Despite a coaching change in March, the transfer has provided a spectacular change to his career, giving “a sense of importance… and responsibility” that is helping him “grow as a player.” No longer perceiving his efforts as “disposable,” Mihailovic is currently second in Major League Soccer with 11 assists, coupled with four goals. He is shouldering the attacking burden for Montréal, embracing the tactical freedom and dominating statistical categories such as key passes. Europe has yet to come calling again, but the club will not stand in the way of the potential record holder’s move.

At the international level, Mihailovic – whose father was born in the area of Yugoslavia that is now Serbia and mother is from Macedonia – is a long-term member of the U.S. program, beginning with a spell at the former U-17 Residency Program in Bradenton, Florida. His senior debut came in 2019, closing out January camp with a goal in the 3-0 victory over Panama. He has earned five caps under Gregg Berhalter, playing twice at the Gold Cup and most recently in last December’s 6-0 friendly win against El Salvador.

The midfielder was a member of the U-23 side that failed to reach the Tokyo Games. Mihailovic featured in all four matches at the 2020 CONCACAF Men’s Olympic Qualifying Championship, contributing one goal and two assists in the 4-0 group stage victory over the Dominican Republic. In the past, Berhalter praised him as “a fantastic talent… with real high potential,” who is “as good as he sets his mind to” be.

Mihailovic is a central midfielder, disliking being deployed as a winger. “I was always in the middle my entire life,” he said, potentially indicating a distaste for Chicago’s tactics. “Even after moving wider, I didn’t switch my style of play in any way. I continued to play like an attacking midfielder, only perhaps 20 yards to the left instead… I’m never going to beat three men with pace. I’m going to be like a playmaker on the outside, but it’s one of those things where I feel more comfortable playing inside.”

In Montreal, Mihailovic is given a lot of freedom on the ball, often starting the attack at the center circle and dribbling forward. He is capable of short-range possession and longer passes, while also putting in decent work to press the opponent and block shots. His scoring contribution can be a bit limited to clean-up duty around the box, as his game is focused more on setting up teammates. More importantly the midfielder is embracing the pressures of leadership, taking an active role for an improving Montréal side that has struggled for the past five years.

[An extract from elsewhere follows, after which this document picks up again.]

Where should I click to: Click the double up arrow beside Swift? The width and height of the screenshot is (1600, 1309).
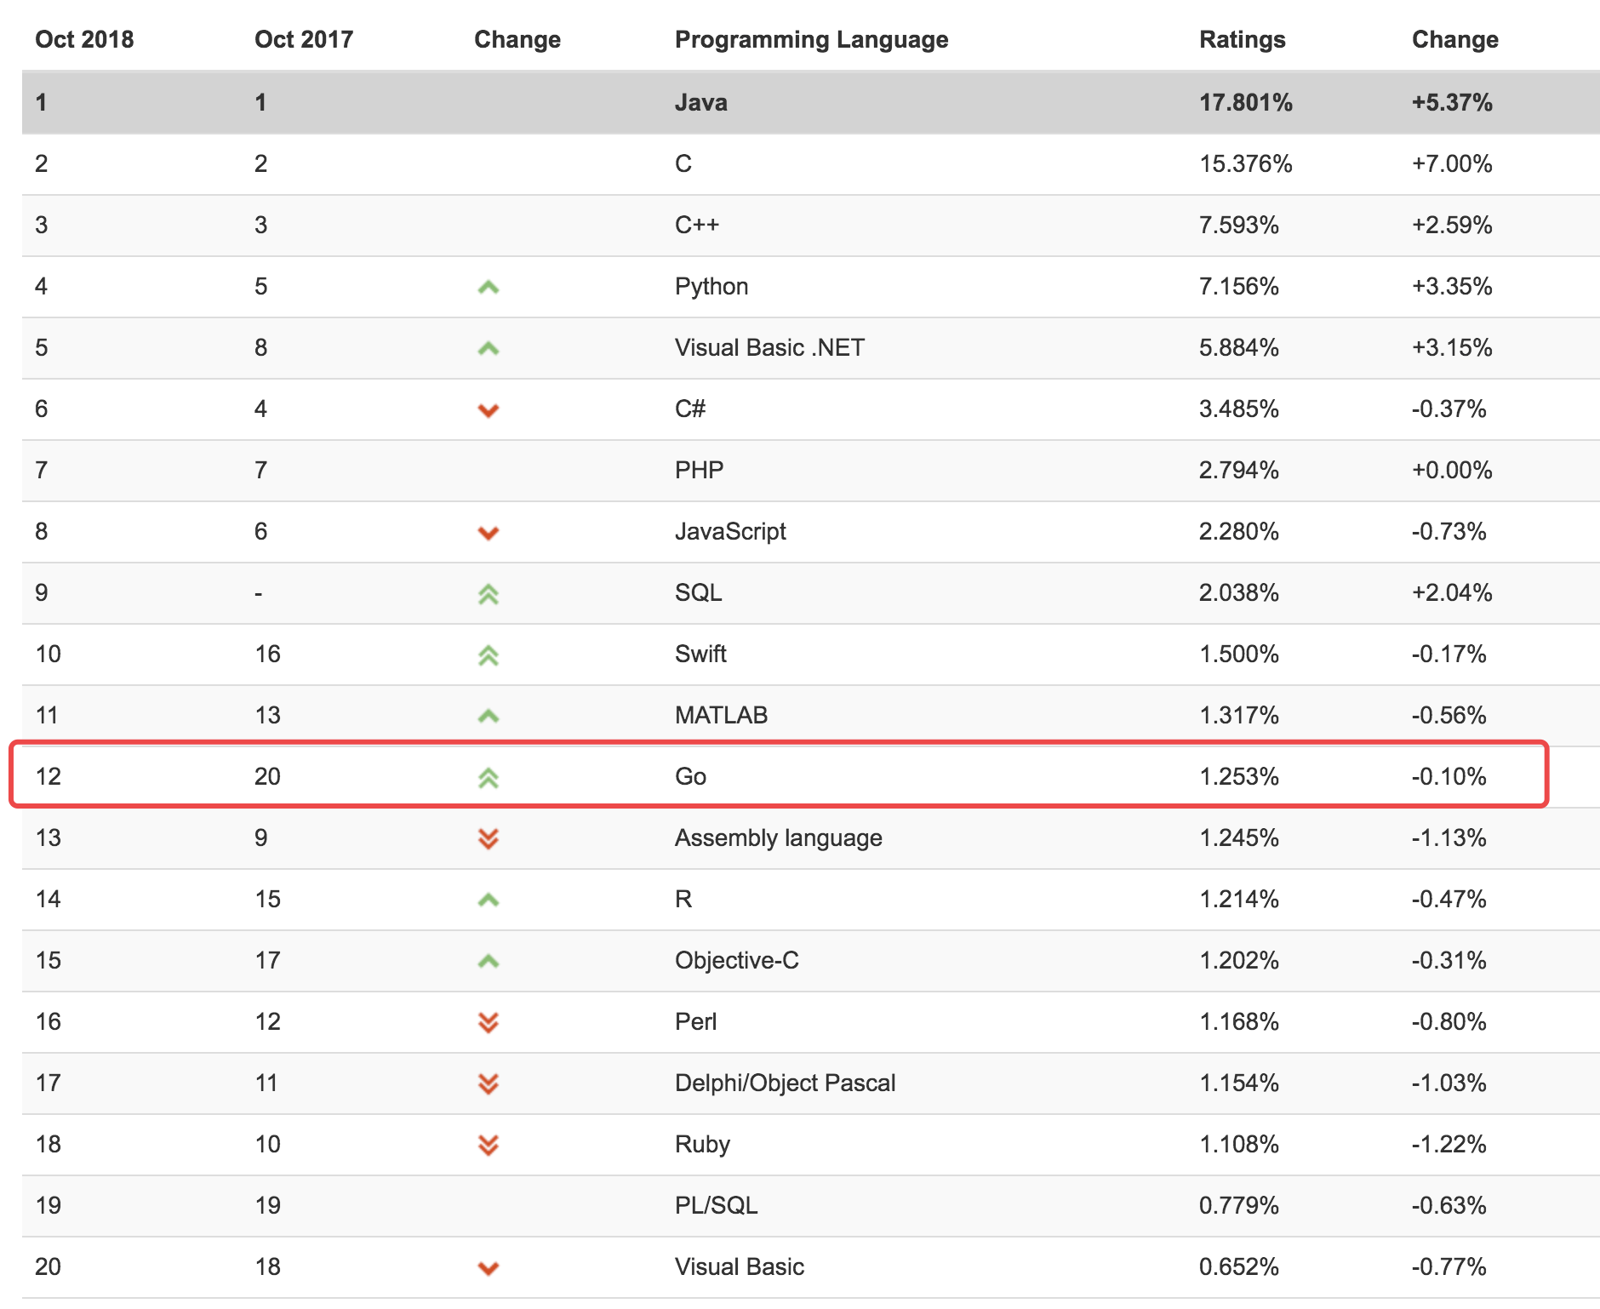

As the USMNT could perhaps use a little more creativity in the attack, Mihailovic is emerging at an opportune moment. His potential and ability are a known entity, but both may have been stifled with the Fire and by a serious ACL rupture. Now at Montréal, his star is once again on the rise, although perhaps situated slightly further away from the spotlight, mainly discussed in French-language media. If his production continues at a similar rate, a call-up during World Cup qualifying would not come as a surprise.